Integrated Performance Assessment and Model Validation for Model Based Predictive Control Applications
- Type: Conference Presentation
- Conference Type:
AIChE Spring Meeting and Global Congress on Process Safety
- Presentation Date:
March 21, 2010
- Skill Level:
Significant improvement in product quality, energy savings and profitability of operations in current day process industry can largely be attributed to the model-based control. Key component in such model-based control algorithms is fidelity of the process model. However, along with the time, because of variations in the operating conditions, equipment aging, weather conditions etc., there will be a change in process behavior from the time when the models were identified. If the process changes significantly, the dynamic model used in control applications may no longer be adequate and thus the model-based control scheme may result in poor performance. Hence, system identification must be performed not only at the initial commissioning of a control loop, but also as part of subsequent maintenance activities when plant operating conditions have deviated substantially from nominal conditions to enhance the model-based control. Unfortunately, system identification is often the most demanding and time consuming step in the implementation of such a model-based control application in the process industry. Due to the additional requirement of excessive man-hours in performing system identification and associated productivity loss, there is a strong urge to recognize the necessity for process model re-identification if it is mandatory. Poor agreement between model predictions and output data does not necessarily imply that model re-identification is required, because the unmodeled component may not be necessarily from change in process dynamics. Very often time-varying external disturbances that are entering the process may lead to plant model mismatch (PMM). For these reasons, model validation is an important tool which is used not only as a final check before controller deployment, but also as a monitoring tool while the controller is active to detect any changes in process behavior.
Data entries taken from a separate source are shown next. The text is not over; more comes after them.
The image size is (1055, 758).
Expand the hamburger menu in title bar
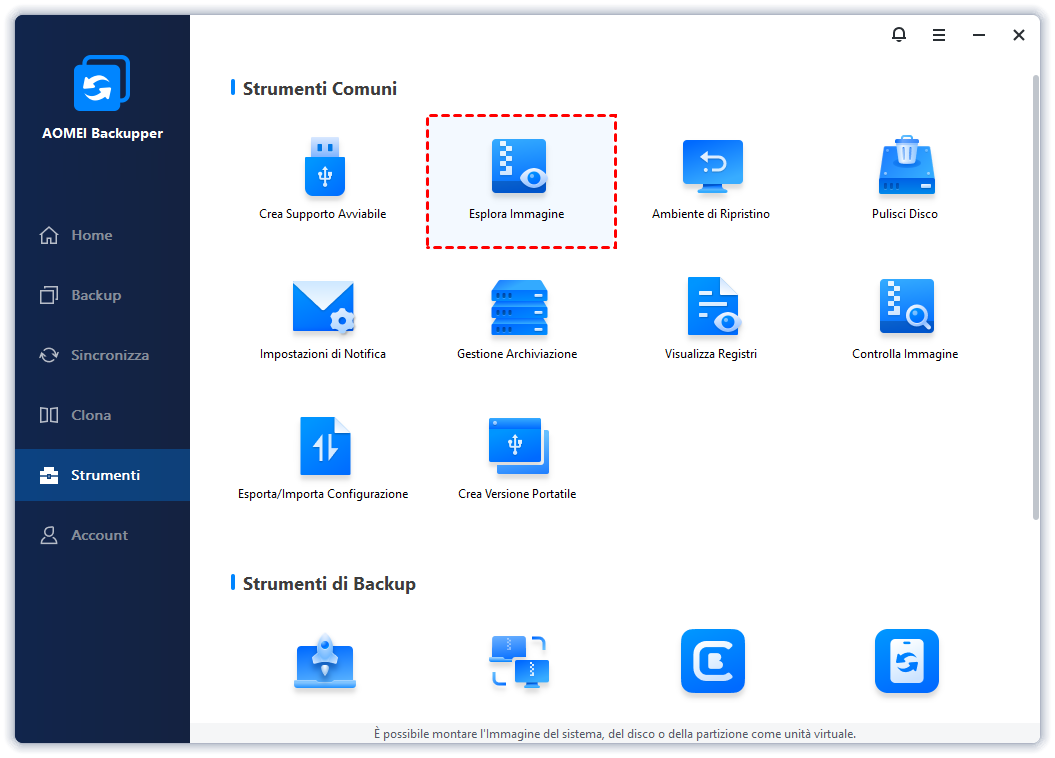click(x=939, y=35)
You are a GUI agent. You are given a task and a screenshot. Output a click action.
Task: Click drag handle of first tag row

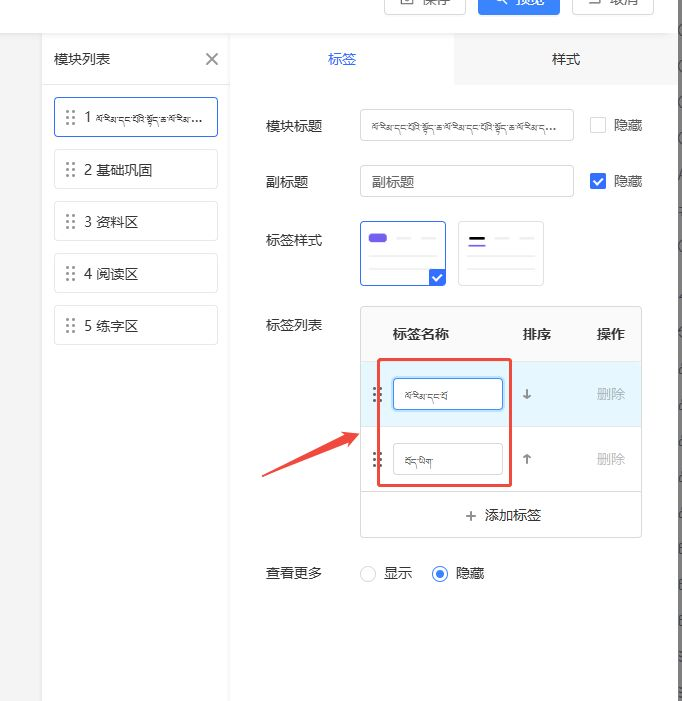376,394
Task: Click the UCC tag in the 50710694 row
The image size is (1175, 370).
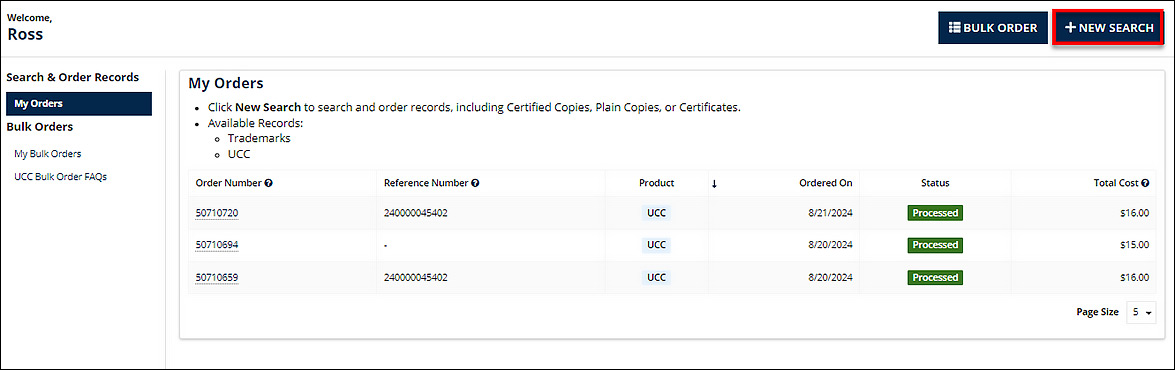Action: click(656, 245)

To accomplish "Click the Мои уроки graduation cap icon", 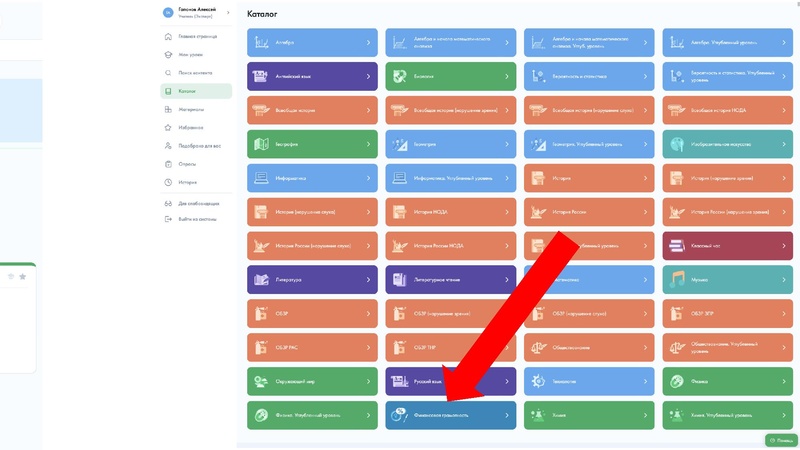I will 167,54.
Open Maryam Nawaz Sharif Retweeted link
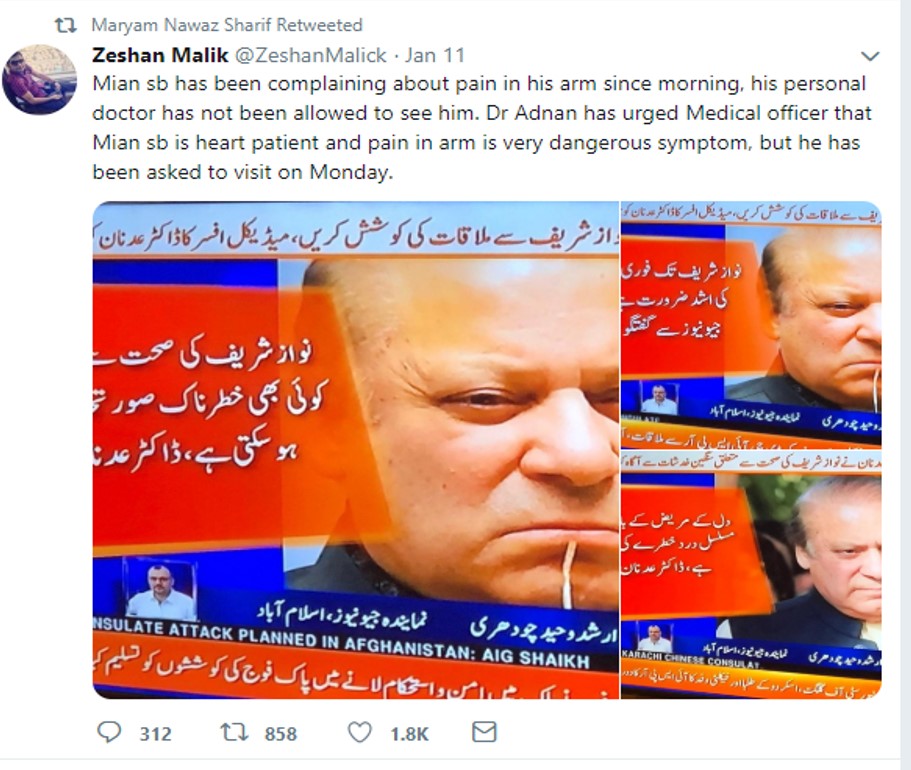This screenshot has width=911, height=770. click(x=227, y=25)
Current work is targeted to develop a simple model validation/ invalidation technique that can be employed in the performance assessment of industrial model based control applications. In this work, a detailed study on how the PMM propagates into the future model predictions as a result of different types of changes in the process dynamics is presented both in open-loop and closed-loop model-based applications. The effects of process changes on various model based applications and their identifiability are also discussed. Then a change detection and model validation algorithm for dynamical systems using a univariate residual cross-correlation approach to test the independence of two time series is presented. The effectiveness and robustness of the proposed algorithm in the presence of time-variant disturbance dynamics are illustrated through Monte-Carlo simulations.